Given entries:
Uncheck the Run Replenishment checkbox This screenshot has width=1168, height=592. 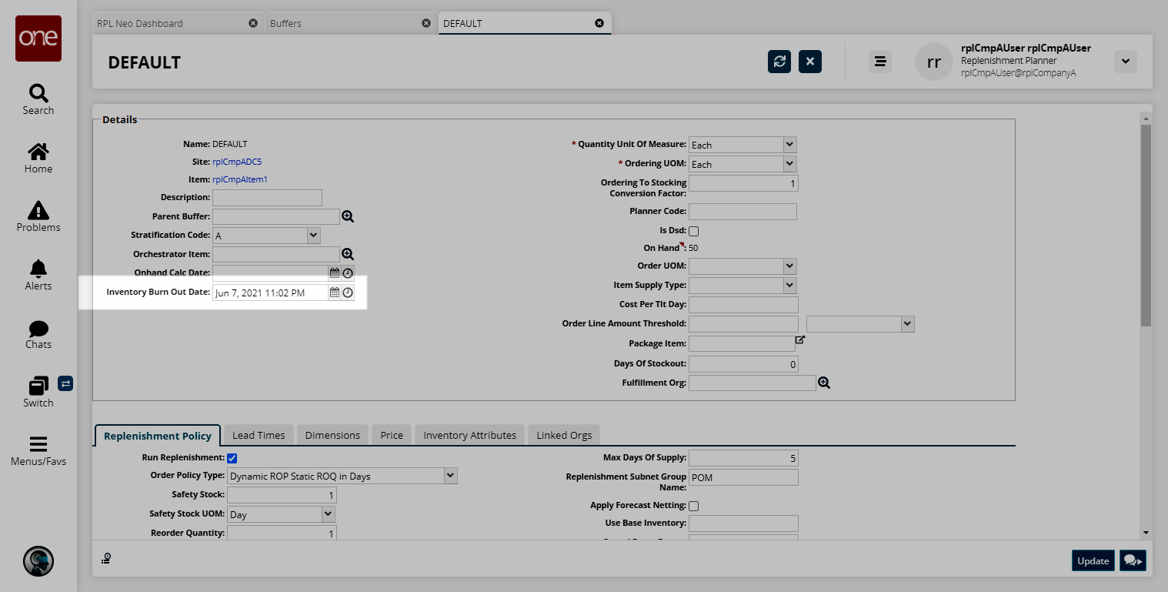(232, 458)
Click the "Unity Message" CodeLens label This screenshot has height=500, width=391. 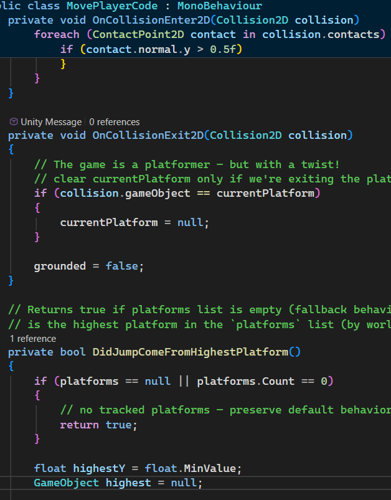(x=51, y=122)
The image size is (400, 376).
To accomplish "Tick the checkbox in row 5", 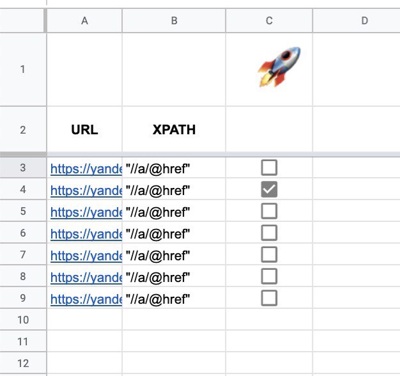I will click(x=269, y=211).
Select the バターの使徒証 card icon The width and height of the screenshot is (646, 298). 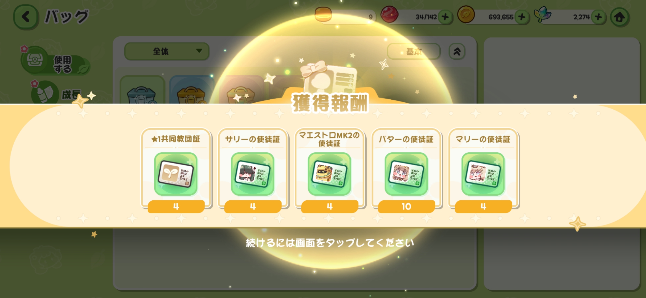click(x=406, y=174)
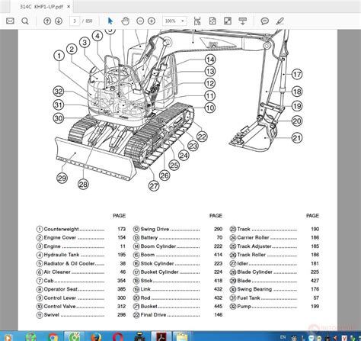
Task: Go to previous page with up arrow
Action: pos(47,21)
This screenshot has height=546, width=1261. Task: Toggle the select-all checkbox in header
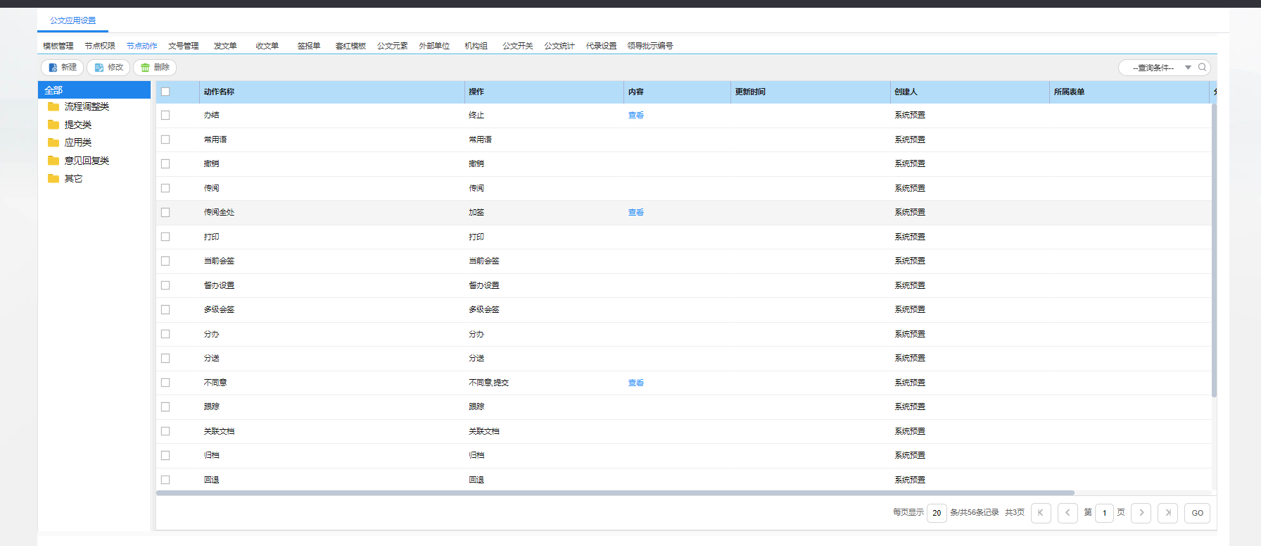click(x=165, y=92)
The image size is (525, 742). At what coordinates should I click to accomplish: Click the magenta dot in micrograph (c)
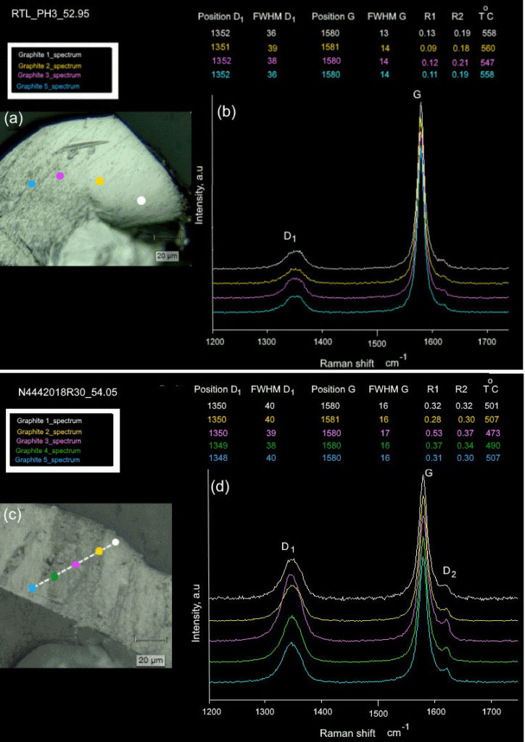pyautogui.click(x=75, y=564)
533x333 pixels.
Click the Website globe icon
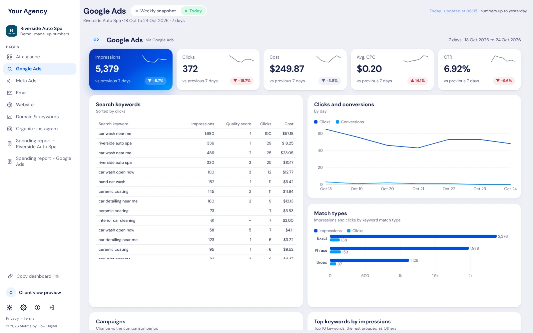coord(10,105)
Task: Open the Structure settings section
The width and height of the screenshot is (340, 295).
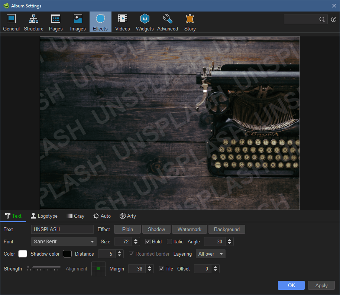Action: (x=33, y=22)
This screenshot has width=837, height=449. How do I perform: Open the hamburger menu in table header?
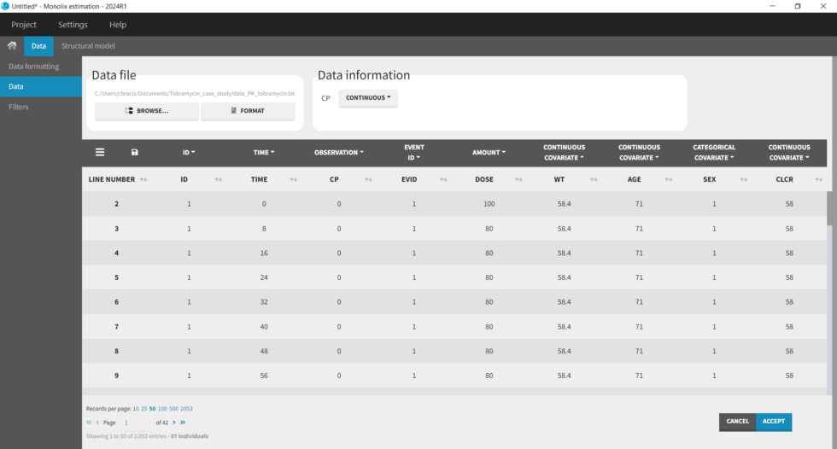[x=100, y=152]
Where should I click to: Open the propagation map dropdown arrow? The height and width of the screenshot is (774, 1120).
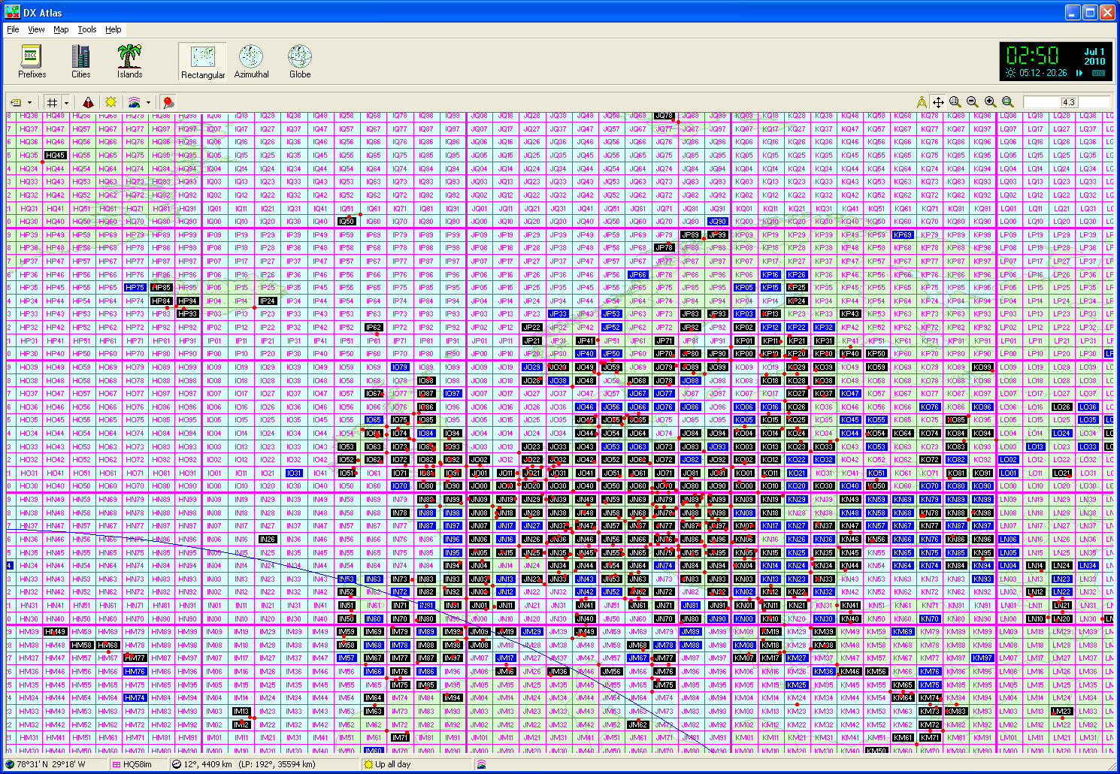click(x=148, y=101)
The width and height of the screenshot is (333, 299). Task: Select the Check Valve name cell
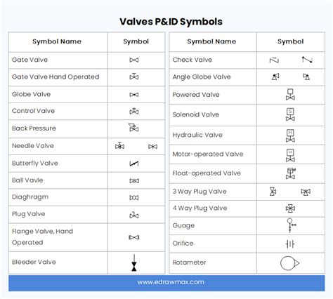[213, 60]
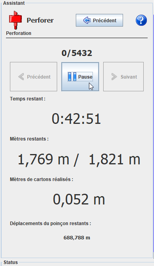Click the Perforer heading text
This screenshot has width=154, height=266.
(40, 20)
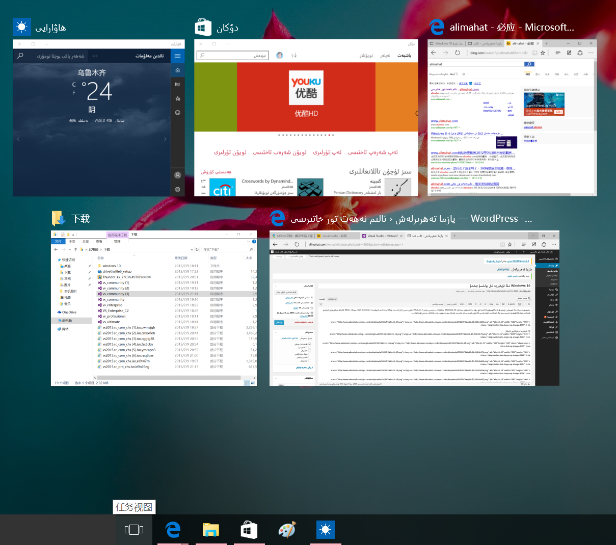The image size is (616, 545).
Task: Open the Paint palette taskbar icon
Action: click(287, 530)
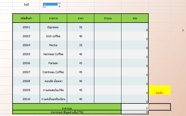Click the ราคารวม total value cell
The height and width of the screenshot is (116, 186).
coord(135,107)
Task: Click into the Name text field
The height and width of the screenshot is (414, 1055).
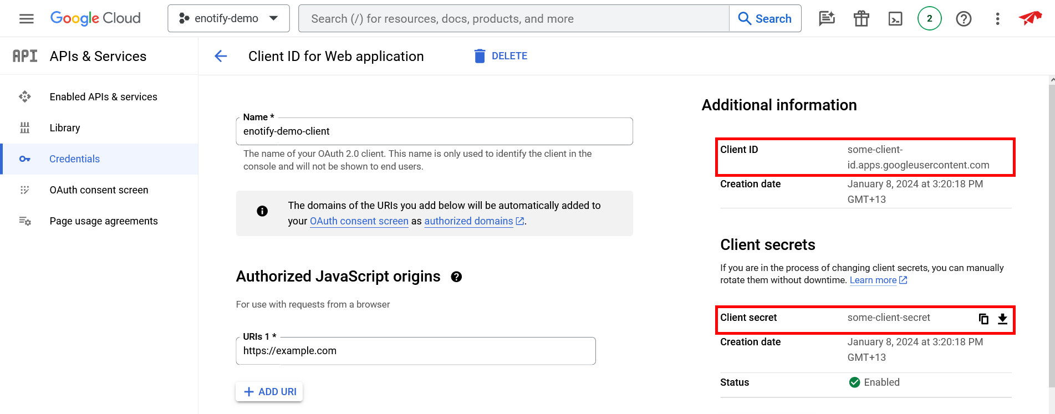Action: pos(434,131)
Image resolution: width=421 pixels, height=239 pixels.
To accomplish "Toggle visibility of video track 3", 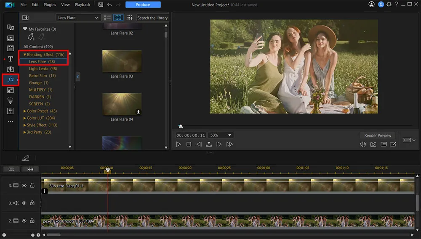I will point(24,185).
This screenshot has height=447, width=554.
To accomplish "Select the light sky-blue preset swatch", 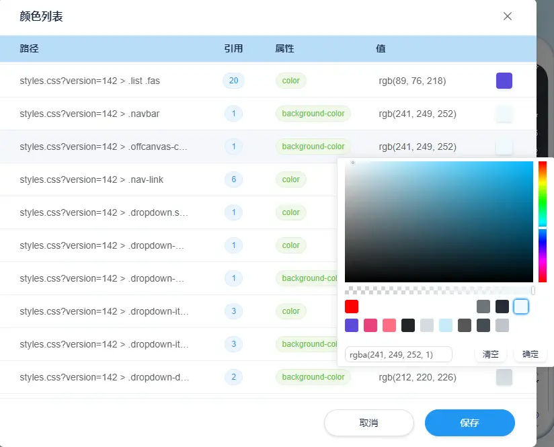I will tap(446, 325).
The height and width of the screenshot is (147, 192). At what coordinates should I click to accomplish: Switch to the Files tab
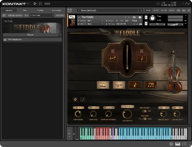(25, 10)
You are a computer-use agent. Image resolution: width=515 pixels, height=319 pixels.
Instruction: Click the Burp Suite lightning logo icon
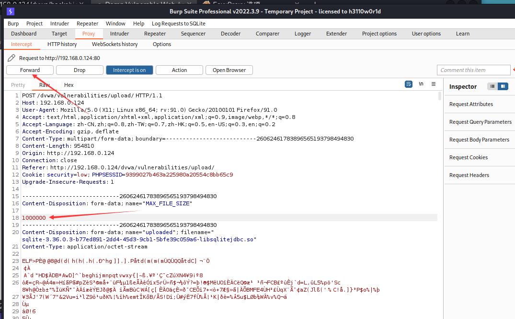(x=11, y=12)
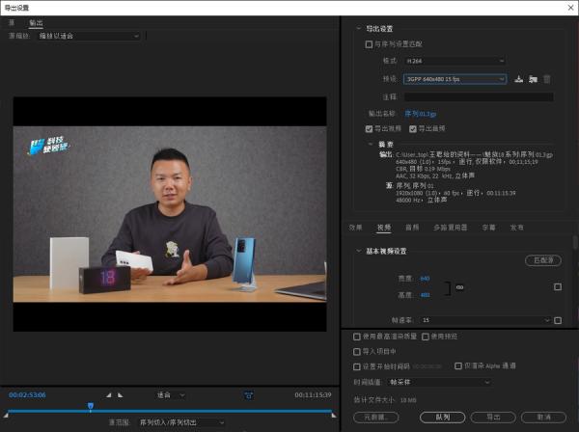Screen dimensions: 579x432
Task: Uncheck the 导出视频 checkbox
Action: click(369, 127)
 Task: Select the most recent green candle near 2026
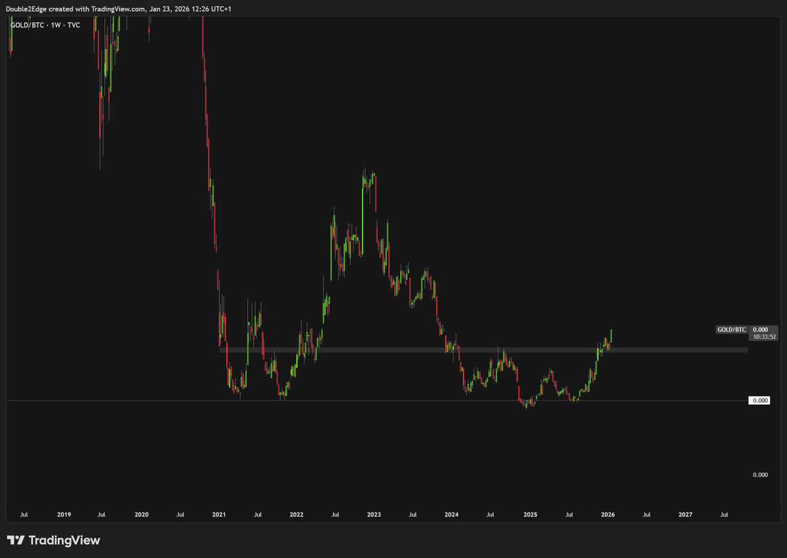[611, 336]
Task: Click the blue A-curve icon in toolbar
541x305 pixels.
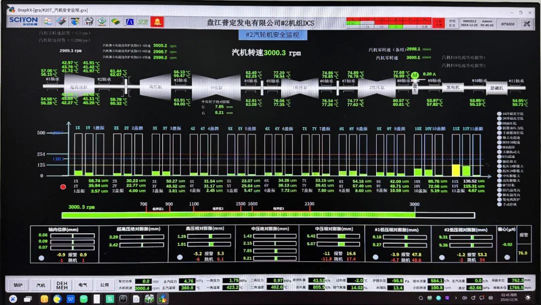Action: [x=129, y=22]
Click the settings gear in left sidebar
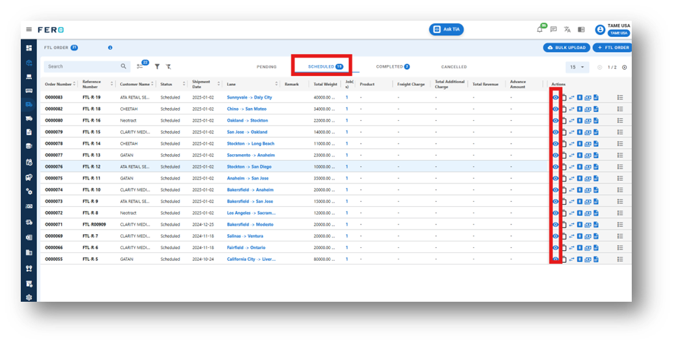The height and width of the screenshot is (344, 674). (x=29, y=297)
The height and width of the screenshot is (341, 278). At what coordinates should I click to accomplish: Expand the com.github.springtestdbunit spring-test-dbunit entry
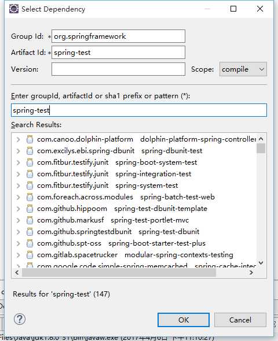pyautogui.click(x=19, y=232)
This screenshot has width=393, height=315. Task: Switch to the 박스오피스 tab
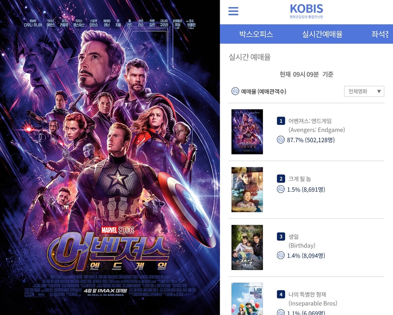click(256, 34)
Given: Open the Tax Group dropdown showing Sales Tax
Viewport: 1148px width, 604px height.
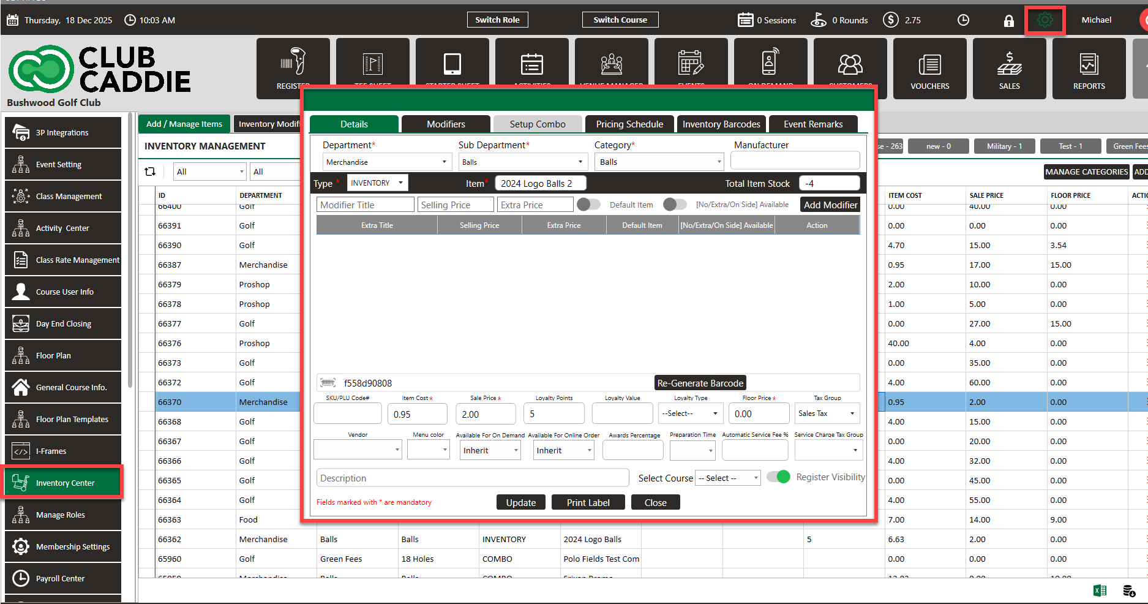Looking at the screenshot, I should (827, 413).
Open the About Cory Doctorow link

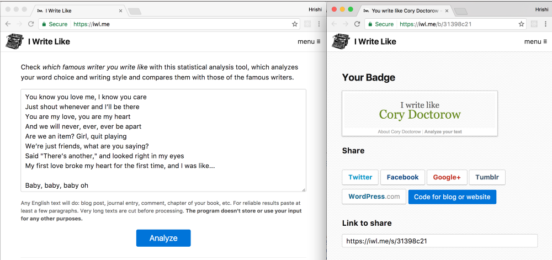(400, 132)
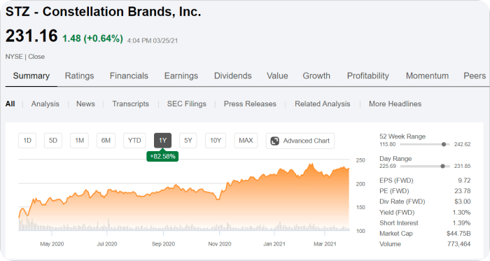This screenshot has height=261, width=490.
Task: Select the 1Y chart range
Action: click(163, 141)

What you should do: Only one number is expected: the count of lines in the entries holding the string "resolution".

Task response: 2